Among her concerns were Islamist extremist groups promoting “the war on Islam conspiracy theory”. This flourished during the coronavirus pandemic, which she said “without a doubt unleashed a whole wave of support for conspiracy theories”.

The growing acceptance of such theories and disinformation was leading to an “accelerated societal threat landscape” where trust and confidence in the police, media, government and the law was ebbing away.

When that happens, “people will then start looking towards authoritarian or alternative voices”, she said, which has arguably already occurred in several European countries with the rise of the far right.

Many of those right-wing parties – in Germany, Austria, Hungary and the Netherlands – are built on anti-immigrant messages predominantly and unashamedly against Muslims.

Riot police defend a mosque in Sunderland as far-right activists protest. Getty Images

The misinformation and distrust also contributed to the anti-immigration riots in Britain last summer, largely sparked on social media, particularly by far-right influencers.

"Within hours these individuals spread the false claim that the Southport murderer was an illegal immigrant and Muslim, neither of which was true. Yet disturbingly, people were prepared to believe this – why? This demonstrates how, for some, the perception of Muslims is inherently negative."

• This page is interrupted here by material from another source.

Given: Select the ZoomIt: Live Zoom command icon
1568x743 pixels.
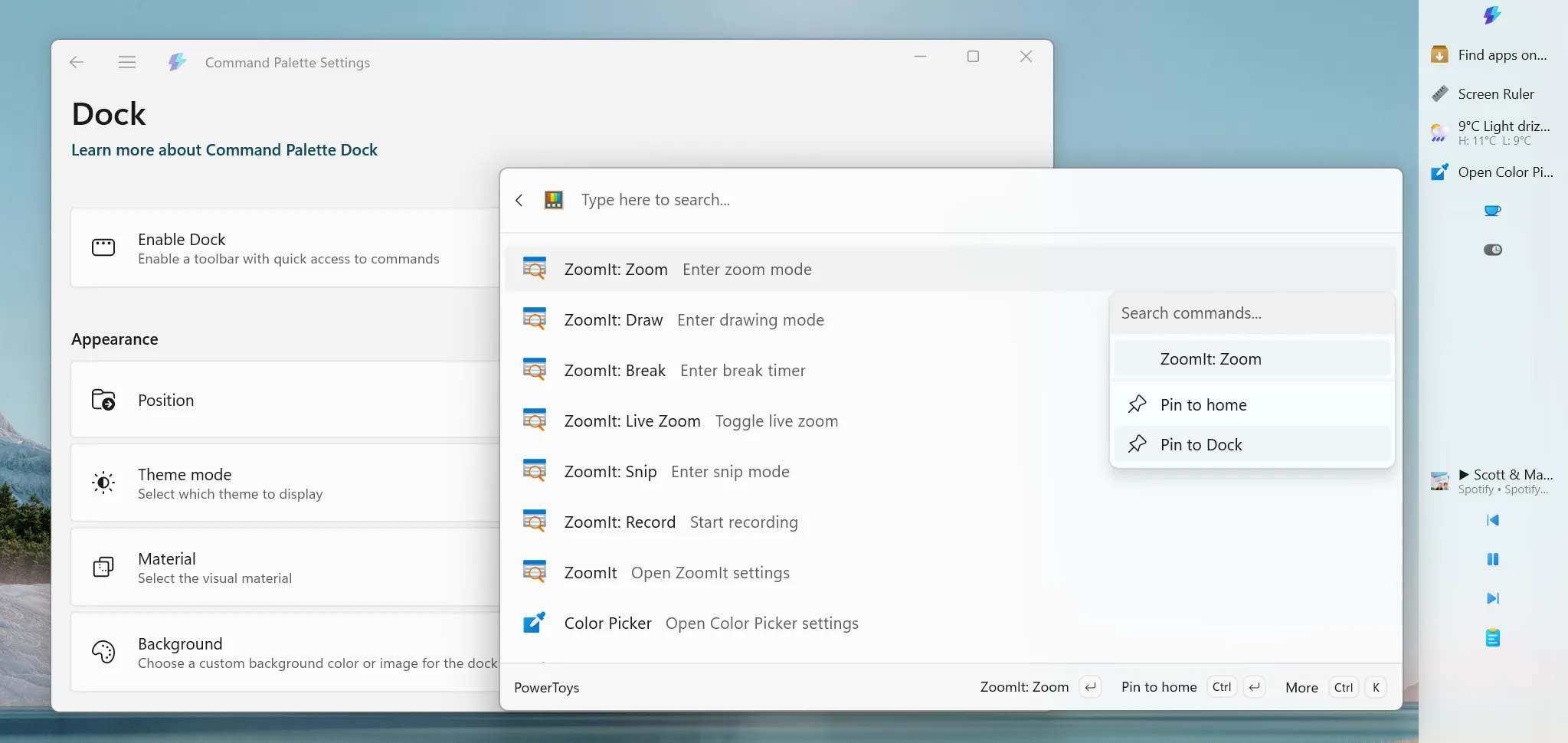Looking at the screenshot, I should [x=535, y=419].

Even worse, she points out, is how recent YouGov polling shows that incorrect information has flourished. In August 2024, 11 per cent believed the killer of three girls in Southport was a Muslim despite it emerging he was from a Christian background. In January that figure rose to 24 per cent, demonstrating the dangerous nature of disinformation and conspiracy theories. "Truth becomes meaningless," she said.

Toxic misinformation

In her recent paper, labelled The New Extremism Landscape, the counter-extremism expert highlighted the growing numbers of believers of more outrageous ideas.

For example, while 4 per cent of those who consumed news through traditional media believed in the Great Replacement Theory, which incorrectly states there is a plot for Muslims to replace Europeans through mass migration, that rose to 55 per cent for those who obtained their news from Telegram.

A protest against far-right English Defence League in London. Getty Images

As a mother of two teenage girls and a toddler, like many modern parents Ms Khan worries about the deeply corrosive element of social media.

The problem, which she accuses the British government and other western states of not taking it seriously enough, is the damaging effect of malign online information, she said.

“Social media has been pivotal in spreading these conspiracy theories, and the speed and the scale in being able to reach people in a way that is just so toxic is unprecedented,” she said.

“It contributes to the erosion and undermining of democratic rights and that erosion of social cohesion certainly contributes to hate crime, and this erosion of social cohesion is exploited by extremists of all persuasions.”

Democratic decline

Ms Khan, who was made Dame of the British Empire (DBE) in 2022 for services to counter-extremism, argued that disinformation contributes to “polarising societies and feeding division” and has in part led to the UK’s “chronic democratic decline”.

While Ms Khan, who co-wrote The Battle for British Islam: Reclaiming Muslim Identity from Extremism, accepted there was legitimate debate to be had on immigration, she warned it was “imperative on our politicians to talk about in a way that isn't using inflammatory, divisive language”.

Riot police hold back protesters near a burning police vehicle after disorder broke out in 2024 in Southport. Getty Images

She lamented, too, that for a subsection of the British population, “no matter how much” Muslims contribute to public life “some will always view Muslims through a suspicious lens”.

She said “you can either flee and live in fear, or you can stand up and fight”, which is a sentiment she urges her children to follow. “Stand up, push back and fight for your equal rights as a British citizen of this country and our democracy.”